В дальнейшем, пока Буш оставался на посту президента, полноценная программа совместного с Россией контроля над вооружениями не входила в число американских приоритетов. Главные задачи были связаны с войной с террором, угрозой распространения ядерного оружия и выросшей из этого угрозой ядерного терроризма, а также созданием системы ПРО для противодействия этим угрозам. Политические отношения с Россией — об ухудшении которых говорили среди прочего заявление Москвы о приостановке участия в ДОВСЕ (что на деле равнялось выходу из него) и угрозы выйти из РСМД — совсем испортились в 2008 году, после российско-грузинской войны. Эти события вместе оказались серьезнейшим препятствием для заключения новых договоренностей в сфере контроля над вооружениями — не говоря уж об отсутствии такого желания у администрации Буша.
Лебединая песня контроля над вооружениями?
Смена администрации и появление у США новых политических и стратегических приоритетов после победы на президентских выборах Барака Обамы в 2008 году оживили процесс двустороннего контроля над вооружениями.

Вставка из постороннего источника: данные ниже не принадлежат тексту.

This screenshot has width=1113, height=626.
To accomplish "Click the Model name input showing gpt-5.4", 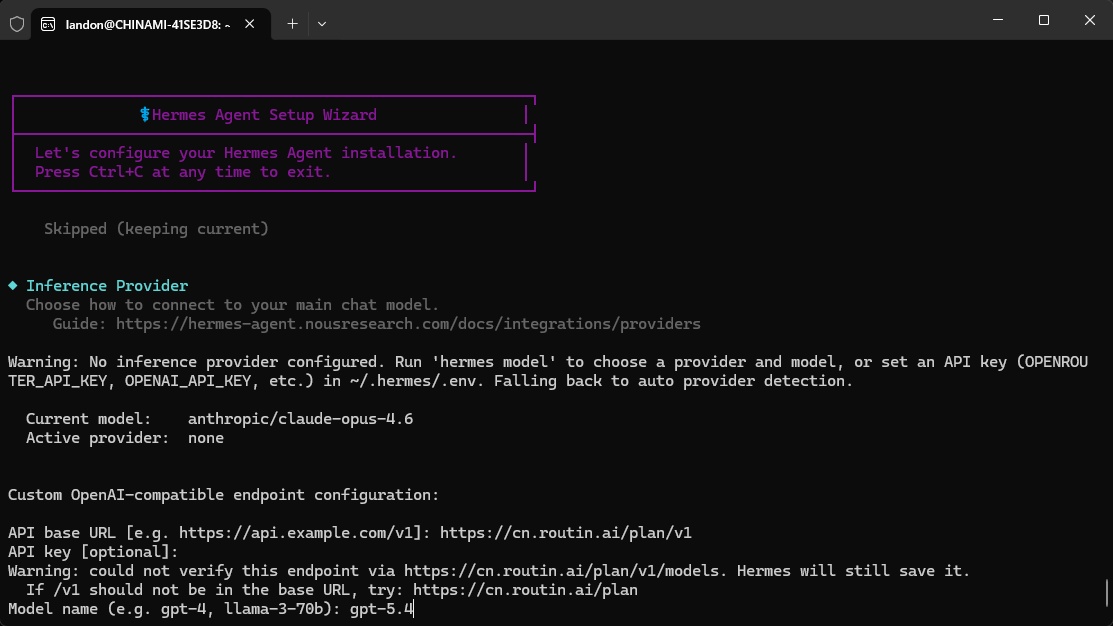I will coord(381,609).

К моменту инаугурации Обамы отношения США и России были в наихудшем со времен холодной войны состоянии и остро нуждались в перезагрузке. Она была на руку и администрации Обамы, в том числе и из-за продолжающейся войны в Афганистане, поддержки президентом идеи ядерного разоружения и необходимости поиска международного консенсуса, чтобы остановить иранскую ядерную программу. В 2009 году перспективы перезагрузки выглядели многообещающе — это было похоже на начало перестройки, и мог произойти похожий прорыв: в 2008-м в России избрали президентом Дмитрия Медведева — более молодого и, казалось, более прогрессивного лидера, чем Путин. И контроль над вооружениями был идеальным инструментом, чтобы дать новый импульс двусторонним отношениям в целом.

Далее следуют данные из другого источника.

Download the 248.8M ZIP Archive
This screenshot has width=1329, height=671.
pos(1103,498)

О положительных переменах свидетельствовало то, как быстро — уже в 2010 году — был подготовлен и подписан Договор СНВ-III, названный в Америке «Новым СНВ». Уже само это название говорило как о готовности начать заново, так и о связи с прошлыми соглашениями в области контроля над вооружениями. СНВ-III, заменивший Московский договор 2002 года, предусматривает сокращение общего количества стратегических средств доставки и номинальное снижение дозволенного лимита на развернутые боеголовки. При этом из-за одобренной обеими сторонами причудливой методики зачета боеголовок их реальное количество не уменьшается — и стороны даже вправе иметь больше боезарядов, чем разрешалось Московским договором 6. Кроме того, в договор были включены важные элементы режима верификации из СНВ-I. Соглашение стало важным шагом для обеих сторон. Оно приближало цель, поставленную Обамой — ядерное разоружение, и гарантировало американским специалистам по стратегическому планированию определенную гибкость, не загоняя их в жесткие рамки при создании оптимальной структуры ядерных сил. Для российской стороны важно было ограничение не только ядерных стратегических средств США, но и стратегических сил и средств в целом, в том числе некоторых неядерных систем, еще не развернутых, но вызывавших все большую озабоченность у российского руководства.

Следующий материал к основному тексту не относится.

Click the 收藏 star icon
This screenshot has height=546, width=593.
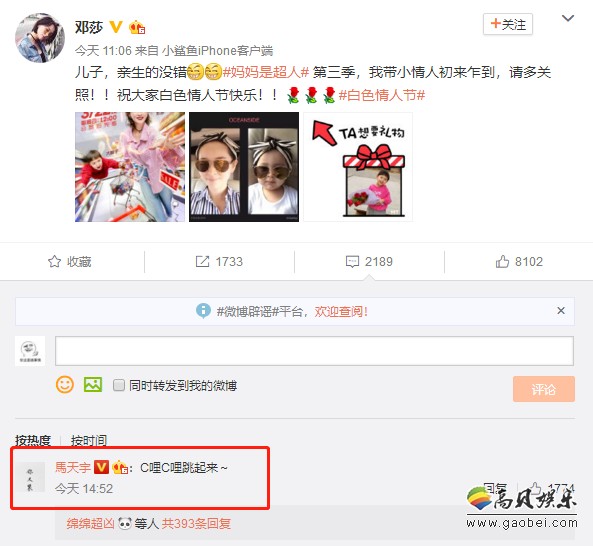[54, 261]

Перезагрузка, однако, оказалась недолгой. Двусторонние отношения снова ухудшились — прежде всего после возвращения Путина в Кремль в 2012 году и после того, как американские официальные лица его публично осудили за авторитарные методы. В 2013 году Обама предложил Путину начать новый раунд переговоров о контроле над вооружениями, но получил отказ. При этом логика российской стороны отчасти повторяла логику ее прежних претензий к сокращению стратегических вооружений: поскольку США создают систему противоракетной обороны и не связаны более Договором по ПРО, дальнейшие сокращения стратегических арсеналов могут со временем разрушить стратегическое ядерное равновесие между США и Россией и позволить Вашингтону добиться стратегического превосходства над Москвой 7. Более того, как отмечали российские представители, сокращение американских и российских арсеналов означало бы необходимость включить в стратегический баланс сил ядерные потенциалы других стран — Китая, Франции и Великобритании.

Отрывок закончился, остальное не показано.